Os neandertais (Homo neanderthalensis), seres que compartilharam um ancestral comum com os humanos há aproximadamente 600.000 anos, ainda hoje despertam grande interesse tanto na comunidade científica quanto no público em geral. Este fascínio advém principalmente das discussões sobre a evolução humana e a singularidade do Homo sapiens em comparação com outras espécies do gênero Homo.
Os neandertais evoluíram na Europa e foram extintos há cerca de 40.000 anos, enquanto os humanos modernos (Homo sapiens) surgiram na África e se espalharam por todo o mundo, continuando a prosperar até hoje. A principal questão que intriga os pesquisadores é se as diferenças entre essas duas espécies, especialmente em termos de capacidades cognitivas e linguísticas, podem ter contribuído para os destinos tão distintos.

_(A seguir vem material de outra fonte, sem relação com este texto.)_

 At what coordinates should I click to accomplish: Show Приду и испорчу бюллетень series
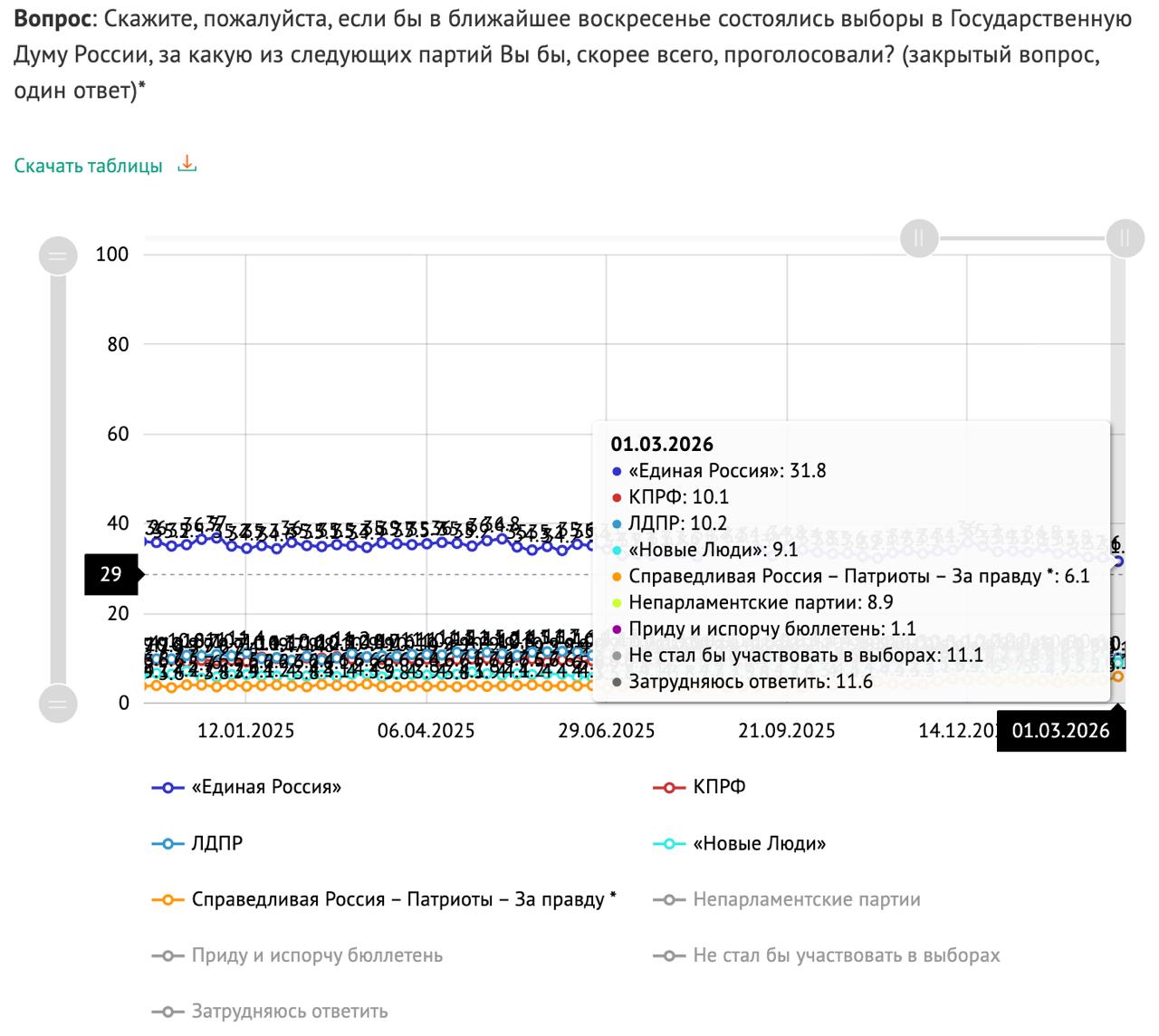tap(317, 955)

Estudos recentes sugerem que os neandertais possuíam tratos vocais e capacidades auditivas similares às dos humanos modernos, indicando que eles poderiam ter se comunicado de maneira eficaz. No entanto, a descoberta de adornos corporais e ferramentas sofisticadas usadas por neandertais, como lanças de madeira e ferramentas de resina, além de possíveis representações artísticas em cavernas, sugere um nível de simbolismo e complexidade técnica.
Apesar dessas evidências de sofisticação, os estudos de neurociência e genética indicam diferenças significativas na estrutura cerebral entre neandertais e humanos modernos. Uma reconstrução digital em 3D do cérebro de um Neandertal mostra que eles possuíam um lobo occipital maior, o que implica uma capacidade visual aprimorada, mas um cerebelo menor, que é crucial para o processamento da linguagem e outras funções cognitivas.
Além disso, a pesquisa genética revela que mutações específicas, que ocorreram após a divergência de nossa linha evolutiva com a dos neandertais, foram fundamentais para o desenvolvimento de redes neurais que facilitam o armazenamento e a conexão de conceitos em grupos semânticos no cérebro humano. Isso permitiu aos humanos modernos utilizar metáforas para conectar ideias distintas, uma capacidade que parece ter sido menos desenvolvida nos neandertais.
Essas diferenças na cognição e na linguagem, entre outras, podem ter sido decisivas para que os humanos modernos prosperassem enquanto os neandertais enfrentaram a extinção. A capacidade de criar conceitos complexos e abstratos através de metáforas pode ter sido uma vantagem crucial que permitiu aos Homo sapiens se adaptarem e evoluírem de maneiras que os neandertais não conseguiram.